Chez les Russes, dans cette sainte Russie, comme ses habitants l’appellent, les funérailles devaient être entourées de la pompe religieuse, sanctifiées par les prières du prêtre. C’est ce qui a lieu. Le convoi funèbre s’avance conduit par le pope, reconnaissable à sa longue barbe et à sa chevelure flottante, un diacre l’assiste. Arrivé au lieu de sépulture, le mort reçoit l’encens et l’eau bénite qui doit le purifier de ses souillures, puis le pope récite les prières liturgiques. Les Russes considèrent comme un honneur et s’estiment heureux de pouvoir s’assurer la sépulture dans un monastère ; c’est pourquoi souvent des princes, à la veille de leur mort, ont pris l’habit monastique.

Étudions maintenant les rites funèbres chez les Musulmans et pénétrons dans l’Afrique et dans l’Asie où ils sont plus de cent millions.
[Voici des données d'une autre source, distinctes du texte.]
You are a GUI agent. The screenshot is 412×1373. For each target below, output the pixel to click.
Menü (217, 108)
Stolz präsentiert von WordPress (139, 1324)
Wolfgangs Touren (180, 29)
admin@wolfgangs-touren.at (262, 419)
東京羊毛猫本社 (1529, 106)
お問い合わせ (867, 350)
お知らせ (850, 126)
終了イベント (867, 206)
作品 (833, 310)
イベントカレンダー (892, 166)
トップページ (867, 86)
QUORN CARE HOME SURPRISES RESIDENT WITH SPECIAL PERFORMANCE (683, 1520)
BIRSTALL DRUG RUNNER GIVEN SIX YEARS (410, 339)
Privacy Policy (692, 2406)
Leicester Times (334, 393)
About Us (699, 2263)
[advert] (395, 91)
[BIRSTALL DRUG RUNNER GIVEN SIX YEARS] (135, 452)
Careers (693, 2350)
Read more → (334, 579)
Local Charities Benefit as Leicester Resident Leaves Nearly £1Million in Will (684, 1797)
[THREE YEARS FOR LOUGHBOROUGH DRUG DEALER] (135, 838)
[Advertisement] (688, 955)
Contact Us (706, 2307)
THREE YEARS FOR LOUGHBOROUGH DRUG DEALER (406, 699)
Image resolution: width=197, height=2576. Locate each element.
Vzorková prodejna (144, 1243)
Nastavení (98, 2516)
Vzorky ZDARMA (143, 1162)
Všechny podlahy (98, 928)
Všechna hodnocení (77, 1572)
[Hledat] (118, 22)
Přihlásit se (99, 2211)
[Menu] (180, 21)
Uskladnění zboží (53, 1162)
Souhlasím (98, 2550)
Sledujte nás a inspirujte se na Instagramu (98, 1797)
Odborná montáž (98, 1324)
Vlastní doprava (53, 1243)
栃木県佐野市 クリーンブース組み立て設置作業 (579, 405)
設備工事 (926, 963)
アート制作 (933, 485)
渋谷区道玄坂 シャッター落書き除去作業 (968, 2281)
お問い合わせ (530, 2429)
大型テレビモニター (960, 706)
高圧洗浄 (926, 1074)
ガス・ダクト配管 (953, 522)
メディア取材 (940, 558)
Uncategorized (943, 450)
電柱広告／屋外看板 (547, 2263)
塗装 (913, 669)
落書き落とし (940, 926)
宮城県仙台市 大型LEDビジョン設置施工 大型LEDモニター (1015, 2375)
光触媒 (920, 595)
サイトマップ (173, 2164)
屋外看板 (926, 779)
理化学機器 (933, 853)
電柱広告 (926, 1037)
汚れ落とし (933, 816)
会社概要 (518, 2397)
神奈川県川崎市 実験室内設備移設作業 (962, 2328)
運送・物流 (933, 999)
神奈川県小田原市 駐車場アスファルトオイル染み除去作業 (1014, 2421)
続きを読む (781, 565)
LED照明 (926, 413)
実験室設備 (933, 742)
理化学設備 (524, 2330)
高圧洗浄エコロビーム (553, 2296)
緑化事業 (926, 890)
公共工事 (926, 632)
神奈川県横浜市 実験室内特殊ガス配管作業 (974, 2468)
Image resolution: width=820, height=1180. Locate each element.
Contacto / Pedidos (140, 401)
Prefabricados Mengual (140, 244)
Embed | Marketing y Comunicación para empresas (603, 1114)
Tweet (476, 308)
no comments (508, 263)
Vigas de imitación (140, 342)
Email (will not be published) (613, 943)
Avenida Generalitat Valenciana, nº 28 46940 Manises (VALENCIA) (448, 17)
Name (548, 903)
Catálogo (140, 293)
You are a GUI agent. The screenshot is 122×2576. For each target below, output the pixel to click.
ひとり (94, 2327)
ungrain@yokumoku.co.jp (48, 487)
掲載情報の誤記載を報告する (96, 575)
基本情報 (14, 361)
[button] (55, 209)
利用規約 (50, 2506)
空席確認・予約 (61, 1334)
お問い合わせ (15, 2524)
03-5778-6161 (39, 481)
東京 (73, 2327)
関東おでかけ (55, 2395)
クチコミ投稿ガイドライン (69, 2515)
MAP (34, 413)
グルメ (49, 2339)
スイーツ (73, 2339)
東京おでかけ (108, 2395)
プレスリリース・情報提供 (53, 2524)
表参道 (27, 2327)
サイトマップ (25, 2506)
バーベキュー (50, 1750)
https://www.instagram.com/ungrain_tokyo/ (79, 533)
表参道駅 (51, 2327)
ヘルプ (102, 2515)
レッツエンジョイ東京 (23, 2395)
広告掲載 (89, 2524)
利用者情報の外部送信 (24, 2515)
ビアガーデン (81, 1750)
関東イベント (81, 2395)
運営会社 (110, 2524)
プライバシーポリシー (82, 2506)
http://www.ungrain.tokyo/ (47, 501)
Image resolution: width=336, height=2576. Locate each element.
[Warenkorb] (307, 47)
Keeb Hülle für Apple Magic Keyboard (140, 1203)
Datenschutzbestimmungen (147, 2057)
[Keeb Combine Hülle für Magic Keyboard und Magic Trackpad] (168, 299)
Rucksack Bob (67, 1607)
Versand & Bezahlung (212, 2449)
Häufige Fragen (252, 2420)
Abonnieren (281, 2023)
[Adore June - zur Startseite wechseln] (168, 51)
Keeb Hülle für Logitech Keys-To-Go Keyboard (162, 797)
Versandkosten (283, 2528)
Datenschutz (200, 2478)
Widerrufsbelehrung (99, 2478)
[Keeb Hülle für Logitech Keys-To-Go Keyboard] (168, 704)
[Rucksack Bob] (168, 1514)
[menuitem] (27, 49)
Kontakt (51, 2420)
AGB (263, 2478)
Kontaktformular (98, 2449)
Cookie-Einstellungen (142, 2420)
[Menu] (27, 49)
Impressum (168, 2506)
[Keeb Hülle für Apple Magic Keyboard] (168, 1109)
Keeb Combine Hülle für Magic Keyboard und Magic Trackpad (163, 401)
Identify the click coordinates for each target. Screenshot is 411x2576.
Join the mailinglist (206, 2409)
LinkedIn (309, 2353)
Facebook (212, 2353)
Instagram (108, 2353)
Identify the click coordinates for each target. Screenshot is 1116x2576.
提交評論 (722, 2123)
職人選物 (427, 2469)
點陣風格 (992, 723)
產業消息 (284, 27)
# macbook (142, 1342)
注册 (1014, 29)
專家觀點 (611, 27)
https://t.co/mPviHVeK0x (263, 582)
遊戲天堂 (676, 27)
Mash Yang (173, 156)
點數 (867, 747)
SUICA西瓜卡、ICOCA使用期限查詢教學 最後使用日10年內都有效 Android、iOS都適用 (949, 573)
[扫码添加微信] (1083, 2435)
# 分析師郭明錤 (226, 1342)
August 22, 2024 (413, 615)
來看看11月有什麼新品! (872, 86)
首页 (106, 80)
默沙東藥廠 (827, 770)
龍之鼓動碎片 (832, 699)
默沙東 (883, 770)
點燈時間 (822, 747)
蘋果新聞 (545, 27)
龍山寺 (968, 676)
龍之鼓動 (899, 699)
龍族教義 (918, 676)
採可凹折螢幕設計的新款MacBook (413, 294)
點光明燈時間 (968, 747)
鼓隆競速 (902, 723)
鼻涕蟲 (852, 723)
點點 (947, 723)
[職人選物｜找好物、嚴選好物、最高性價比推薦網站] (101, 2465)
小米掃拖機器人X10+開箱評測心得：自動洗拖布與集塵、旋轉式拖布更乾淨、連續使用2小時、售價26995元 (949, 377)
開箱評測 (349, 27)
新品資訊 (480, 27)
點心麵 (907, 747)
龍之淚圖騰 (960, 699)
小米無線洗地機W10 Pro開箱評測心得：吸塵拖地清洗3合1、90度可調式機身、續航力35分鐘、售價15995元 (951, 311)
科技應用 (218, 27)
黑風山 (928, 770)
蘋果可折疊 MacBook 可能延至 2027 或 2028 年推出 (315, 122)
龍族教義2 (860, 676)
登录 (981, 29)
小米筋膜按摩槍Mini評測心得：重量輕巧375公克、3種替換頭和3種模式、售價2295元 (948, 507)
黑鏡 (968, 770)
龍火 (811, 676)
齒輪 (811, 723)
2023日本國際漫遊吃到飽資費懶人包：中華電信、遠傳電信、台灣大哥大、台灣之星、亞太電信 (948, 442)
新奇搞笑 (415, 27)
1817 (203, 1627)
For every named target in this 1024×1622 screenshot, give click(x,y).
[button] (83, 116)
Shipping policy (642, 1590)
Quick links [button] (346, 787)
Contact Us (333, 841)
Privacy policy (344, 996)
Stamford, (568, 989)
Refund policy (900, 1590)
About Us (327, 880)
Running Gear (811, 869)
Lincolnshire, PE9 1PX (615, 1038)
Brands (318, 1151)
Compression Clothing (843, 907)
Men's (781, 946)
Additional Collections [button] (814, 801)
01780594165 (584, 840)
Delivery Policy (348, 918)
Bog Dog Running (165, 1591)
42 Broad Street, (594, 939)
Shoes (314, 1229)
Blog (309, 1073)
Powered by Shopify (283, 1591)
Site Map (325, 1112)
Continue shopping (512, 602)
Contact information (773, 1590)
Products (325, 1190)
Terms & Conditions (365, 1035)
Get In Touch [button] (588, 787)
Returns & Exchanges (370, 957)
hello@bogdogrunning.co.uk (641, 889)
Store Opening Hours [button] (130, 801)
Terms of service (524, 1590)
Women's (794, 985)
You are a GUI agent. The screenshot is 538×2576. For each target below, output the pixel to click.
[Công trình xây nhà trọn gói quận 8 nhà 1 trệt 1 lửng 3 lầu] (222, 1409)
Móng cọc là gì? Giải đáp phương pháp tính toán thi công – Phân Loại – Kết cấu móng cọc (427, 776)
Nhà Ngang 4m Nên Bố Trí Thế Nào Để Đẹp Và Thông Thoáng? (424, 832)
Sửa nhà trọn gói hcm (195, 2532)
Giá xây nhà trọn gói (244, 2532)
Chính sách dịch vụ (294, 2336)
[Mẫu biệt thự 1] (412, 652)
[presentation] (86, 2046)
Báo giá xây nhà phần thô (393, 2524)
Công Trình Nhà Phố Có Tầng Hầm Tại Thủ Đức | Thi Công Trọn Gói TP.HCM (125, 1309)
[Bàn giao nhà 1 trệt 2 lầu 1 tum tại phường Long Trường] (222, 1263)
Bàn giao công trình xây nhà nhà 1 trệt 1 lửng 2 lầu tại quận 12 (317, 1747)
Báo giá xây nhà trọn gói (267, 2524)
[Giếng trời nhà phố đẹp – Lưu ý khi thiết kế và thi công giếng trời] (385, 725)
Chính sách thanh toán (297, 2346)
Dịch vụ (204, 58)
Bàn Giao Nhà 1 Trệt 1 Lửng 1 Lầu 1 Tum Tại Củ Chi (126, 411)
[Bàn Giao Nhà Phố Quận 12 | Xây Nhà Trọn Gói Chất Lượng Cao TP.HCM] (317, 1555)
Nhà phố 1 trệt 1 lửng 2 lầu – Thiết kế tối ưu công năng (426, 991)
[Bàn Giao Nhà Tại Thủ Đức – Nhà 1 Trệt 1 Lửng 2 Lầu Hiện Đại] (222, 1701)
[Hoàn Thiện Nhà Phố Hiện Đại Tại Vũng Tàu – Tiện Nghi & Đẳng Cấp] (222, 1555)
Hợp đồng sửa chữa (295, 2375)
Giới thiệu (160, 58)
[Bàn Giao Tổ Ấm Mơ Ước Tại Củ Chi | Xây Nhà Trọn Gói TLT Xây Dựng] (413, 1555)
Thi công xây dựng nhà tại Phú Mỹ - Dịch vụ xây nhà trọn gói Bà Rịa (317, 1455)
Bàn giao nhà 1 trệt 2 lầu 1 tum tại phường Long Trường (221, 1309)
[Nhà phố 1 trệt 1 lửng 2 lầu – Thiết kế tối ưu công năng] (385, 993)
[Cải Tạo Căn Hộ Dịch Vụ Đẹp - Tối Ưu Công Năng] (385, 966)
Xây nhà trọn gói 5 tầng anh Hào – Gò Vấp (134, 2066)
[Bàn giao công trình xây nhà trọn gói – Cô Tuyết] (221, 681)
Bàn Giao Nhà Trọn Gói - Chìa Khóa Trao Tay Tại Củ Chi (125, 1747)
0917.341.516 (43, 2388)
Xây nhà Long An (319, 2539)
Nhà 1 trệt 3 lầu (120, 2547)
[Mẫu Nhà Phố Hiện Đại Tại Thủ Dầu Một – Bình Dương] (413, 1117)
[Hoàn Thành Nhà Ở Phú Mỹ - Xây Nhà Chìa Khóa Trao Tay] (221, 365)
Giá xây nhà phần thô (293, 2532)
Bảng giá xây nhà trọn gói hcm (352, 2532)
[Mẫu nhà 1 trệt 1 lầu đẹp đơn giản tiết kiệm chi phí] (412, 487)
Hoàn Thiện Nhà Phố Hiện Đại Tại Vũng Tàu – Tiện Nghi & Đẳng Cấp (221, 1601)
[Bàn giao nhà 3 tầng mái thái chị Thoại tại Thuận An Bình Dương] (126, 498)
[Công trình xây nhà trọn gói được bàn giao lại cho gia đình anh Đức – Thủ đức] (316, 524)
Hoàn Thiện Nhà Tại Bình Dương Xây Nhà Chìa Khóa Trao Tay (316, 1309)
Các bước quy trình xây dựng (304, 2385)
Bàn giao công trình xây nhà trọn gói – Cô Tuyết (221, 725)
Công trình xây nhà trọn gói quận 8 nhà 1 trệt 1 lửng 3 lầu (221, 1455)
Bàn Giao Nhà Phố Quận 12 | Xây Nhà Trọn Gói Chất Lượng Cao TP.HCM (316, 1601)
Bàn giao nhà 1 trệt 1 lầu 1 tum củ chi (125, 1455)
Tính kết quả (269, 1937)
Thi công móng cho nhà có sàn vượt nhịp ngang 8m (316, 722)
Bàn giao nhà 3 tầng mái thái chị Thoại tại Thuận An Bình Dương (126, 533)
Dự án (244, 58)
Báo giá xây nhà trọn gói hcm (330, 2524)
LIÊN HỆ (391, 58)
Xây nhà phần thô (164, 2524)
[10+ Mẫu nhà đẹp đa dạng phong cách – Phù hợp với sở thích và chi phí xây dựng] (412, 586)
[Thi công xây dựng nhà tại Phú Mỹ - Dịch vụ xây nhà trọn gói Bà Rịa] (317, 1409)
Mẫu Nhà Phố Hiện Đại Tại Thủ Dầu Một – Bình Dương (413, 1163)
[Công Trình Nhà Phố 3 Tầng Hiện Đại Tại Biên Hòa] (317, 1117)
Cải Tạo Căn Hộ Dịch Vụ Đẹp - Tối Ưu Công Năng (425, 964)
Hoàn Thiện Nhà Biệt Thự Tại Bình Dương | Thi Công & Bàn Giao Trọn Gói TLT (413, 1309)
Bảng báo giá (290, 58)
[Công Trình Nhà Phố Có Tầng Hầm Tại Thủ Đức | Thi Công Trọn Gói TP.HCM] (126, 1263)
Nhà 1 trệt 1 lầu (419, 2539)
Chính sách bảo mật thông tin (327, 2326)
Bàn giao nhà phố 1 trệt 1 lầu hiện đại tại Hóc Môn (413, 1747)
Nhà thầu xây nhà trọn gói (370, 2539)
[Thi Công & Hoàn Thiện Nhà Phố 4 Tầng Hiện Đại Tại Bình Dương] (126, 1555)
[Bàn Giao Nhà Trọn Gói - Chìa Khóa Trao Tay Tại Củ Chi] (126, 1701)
Les sectateurs de Mahomet qui le considèrent comme l’envoyé de Dieu et le dernier des prophètes, formulent ainsi leur foi : « Il n’y a de Dieu que Dieu, et Mahomet est son prophète. » Le Coran, le livre de la foi, dicté par Dieu lui-même à Mahomet exprime en plusieurs de ses textes la croyance en la résurrection des corps. La conséquence naturelle de cette croyance est l’intervention de la religion dans les funérailles des Mahométans. Si le mort est un personnage important, le Marabout ou le muphti préside les obsèques. Dans les autres cas, le derviche se rend au domicile mortuaire et y récite des prières. Ces prières terminées, on se presse autour du cadavre pour avoir la faveur de le porter, car le prophète a dit : « Chaque pas que vous ferez en portant un mort vous vaudra la remise de dix péchés ». Le cortège se grossit rapidement des personnes qu’il rencontre, désireuses qu’elles sont d’obtenir, selon la promesse du prophète, la rémission d’un péché en suivant le corps du mort « l’espace de quarante pas ».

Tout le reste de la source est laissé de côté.